Modification of responses of Candida albicans to cisplatin by membrane damaging antimycotic agents

Abstract

The genotoxic, antineoplastic platinum coordination complex, cisplatin (cis-diamminedichloroplatinum (II], exists as a positively charged aquated complex in water solution and as a neutral, nonaquated complex in saline solution. Candida albicans exhibited greater susceptibilities to cellular inactivation and induction of mitotic recombination when treated with the aquated rather than the nonaquated drug. The differential in responses was expressed by cells grown after treatment at 37 degrees C or at 25 degrees C, a temperature which promotes recovery from DNA damages by the yeast generally. Studies with protoplasts established that cell wall components do not influence cellular reactions to either form of the drug. However, membrane damaging antimycotic agents markedly affected responses.
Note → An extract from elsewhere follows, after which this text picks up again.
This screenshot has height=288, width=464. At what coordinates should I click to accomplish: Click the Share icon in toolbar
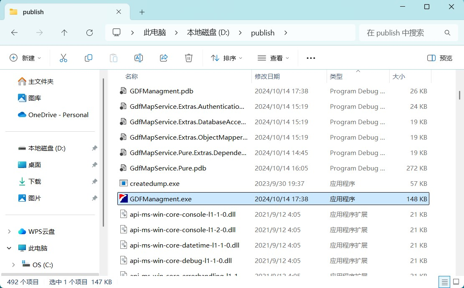(x=164, y=58)
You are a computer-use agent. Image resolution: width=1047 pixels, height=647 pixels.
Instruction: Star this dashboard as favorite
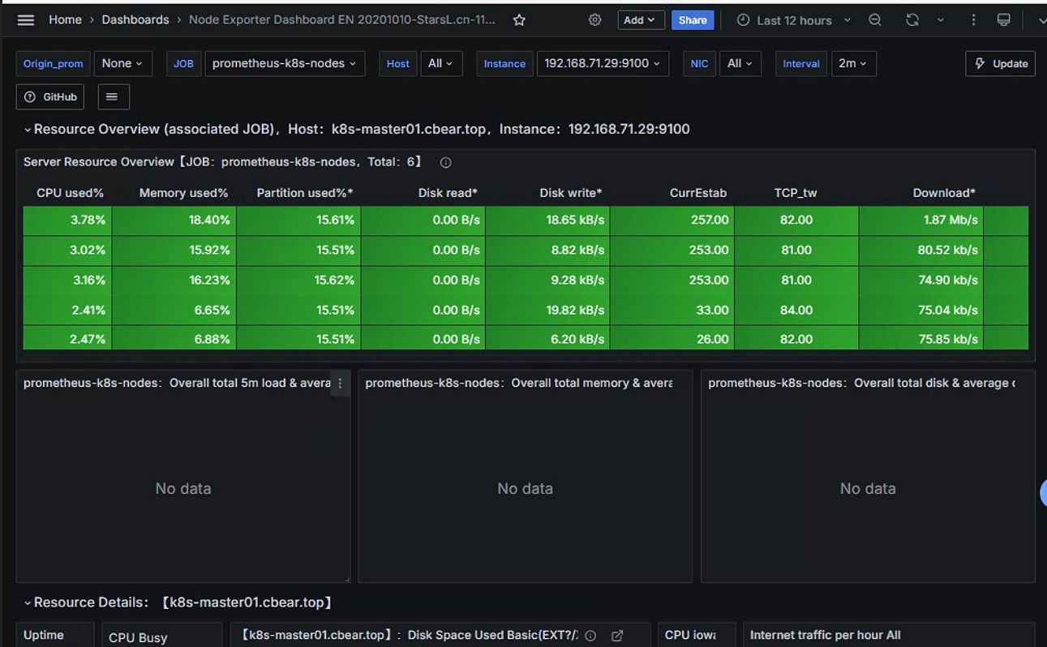tap(520, 20)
Pretreatments with fungistatic ketoconazole or with miconazole, under fungistatic or fungicidal conditions, enhanced cellular resistance to inactivation by aquated cisplatin: the effect was more pronounced with post-cisplatin growth at 25 degrees C than 37 degrees C. Fungicidal pretreatments with amphotericin B or miconazole greatly increased susceptibilities of surviving cells to the lethal and recombinagenic effects of nonaquated cisplatin with post-cisplatin recovery at 25 degrees C or 37 degrees C. Possible mechanisms underlying these responses and their implications for stability of C. albicans populations in cancer patients undergoing therapy with cisplatin are discussed.